However, removing the configuration for the DNSClusterQuery entirely from config/runtime.exs did. Here’s a branch where I’ve done that (which successfully deploys with fly deploy).

Functionally, this means that the DNSCluster process isn’t started in lib/fly_metapod/application.ex, since this line should fail to find any value now:

  {DNSCluster, query: Application.get_env(:fly_metapod, :dns_cluster_query) || :ignore},

This leaves me with more questions:

  • Are there options during fly launch that end up controlling use of dns_cluster_query? I did manage to deploy once earlier this week and the only difference I can see is that the other app somehow omitted this line in config/runtime.exs:
    • config :fly_metapod, :dns_cluster_query, System.get_env("DNS_CLUSTER_QUERY")
    • (diffing repos is how I figured out that the line was “removable”)
  • What implications does removing process doing cluster querying have? Does this mean that I’m limited to running a single instance of my app?

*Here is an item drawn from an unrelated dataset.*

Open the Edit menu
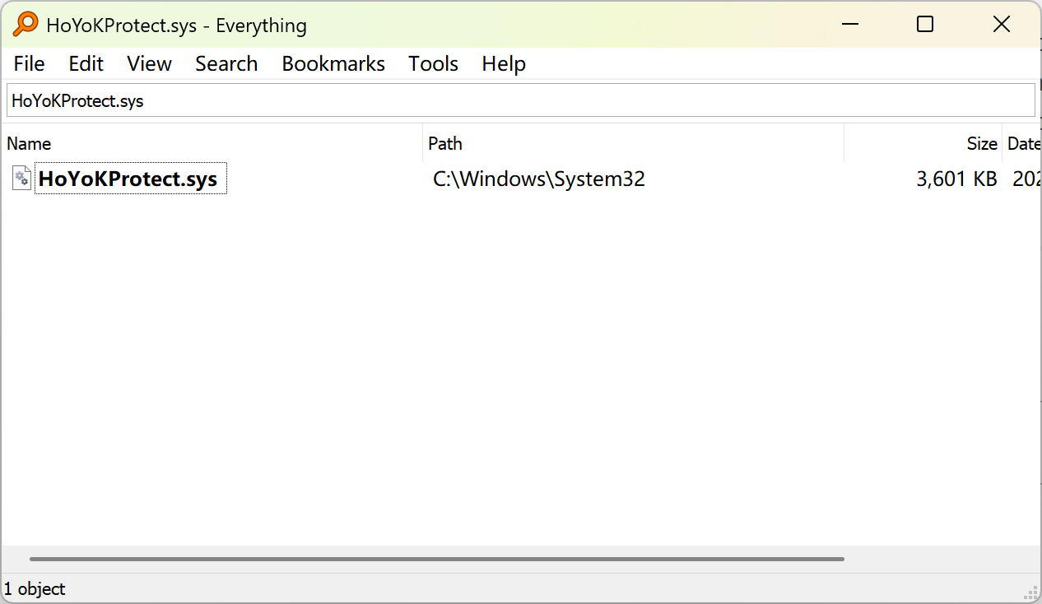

This is still baffling to me, and I would think should be affecting anyone else attempting to bootstrap a basic Phoenix app. I may run the walkthrough again with a newer Erlang version tomorrow - I’d expect more users would run into this, unless there was something particular about my setup that makes the faulty behavior have a relatively small blast radius.

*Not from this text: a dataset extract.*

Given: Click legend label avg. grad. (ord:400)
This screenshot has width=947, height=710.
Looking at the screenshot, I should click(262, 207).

:netkernel.get_state/0 was introduced in OTP 25, but you’re on 24, so you need to bump your erlang version. fly launch runs mix phx.gen.release --docker underneath, which will take your dev box’s erlang/elixir versions and put those in your Dockerfile. So you’ll need to bump those in your Dockerfile as well as your system install and retry.

1 Like

Example:

ARG ELIXIR_VERSION=1.14.0
ARG OTP_VERSION=25.0.4
ARG DEBIAN_VERSION=bullseye-20220801-slim

Ok sweet, happy to bump versions.

I’m assuming the less naive view of the logs is realizing that net_kernel.get_state isn’t being run on something that failed to initialize (an empty object), but rather that the raised error literally does mean “the function isn’t available”. :sweat_smile:

I’m wildly new to the Elixir / Erlang ecosystem, but I’d think there would be a way of signaling higher required Erlang versions from within a mix.exs package file.

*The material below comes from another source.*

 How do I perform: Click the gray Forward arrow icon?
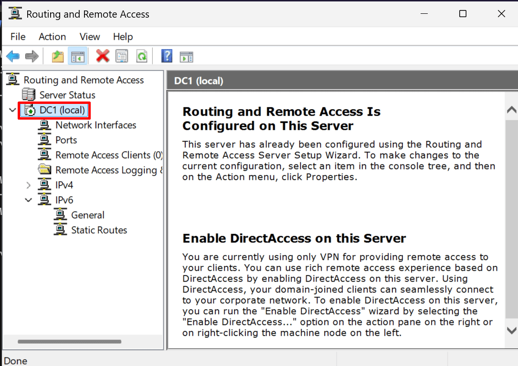(32, 56)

Digging around - looks like this has come up before (but not as much traffic as I’d expect): Specifying minimal Erlang version in mix.exs - Questions / Help - Elixir Programming Language Forum

Is it possible this sort of thing isn’t common / painful because…

  1. Erlang/OTP major versions seem to be bumped only once a year
  2. Backwards incompatible changes are rare
  3. This makes bumping to the next major version relatively painless / safe?

Will try version bumping quickly to see if that fixes.

Nice, it worked - let the record show I’ve bumped to Erlang/OTP 25.3.2.8 and fly launch command works and attaches a Postgres database in one go.

I’m still moderately curious what disabling the DNSCluster does to the deployed service, but definitely unblocked for now.

Thanks Chris and andie! :pray:

2 Likes

I published DNSCluster 0.1.3 which supports OTP 24. We only used get_state to show a helpful warning message. Of course, staying more up to date on 25 works as well :slight_smile:

3 Likes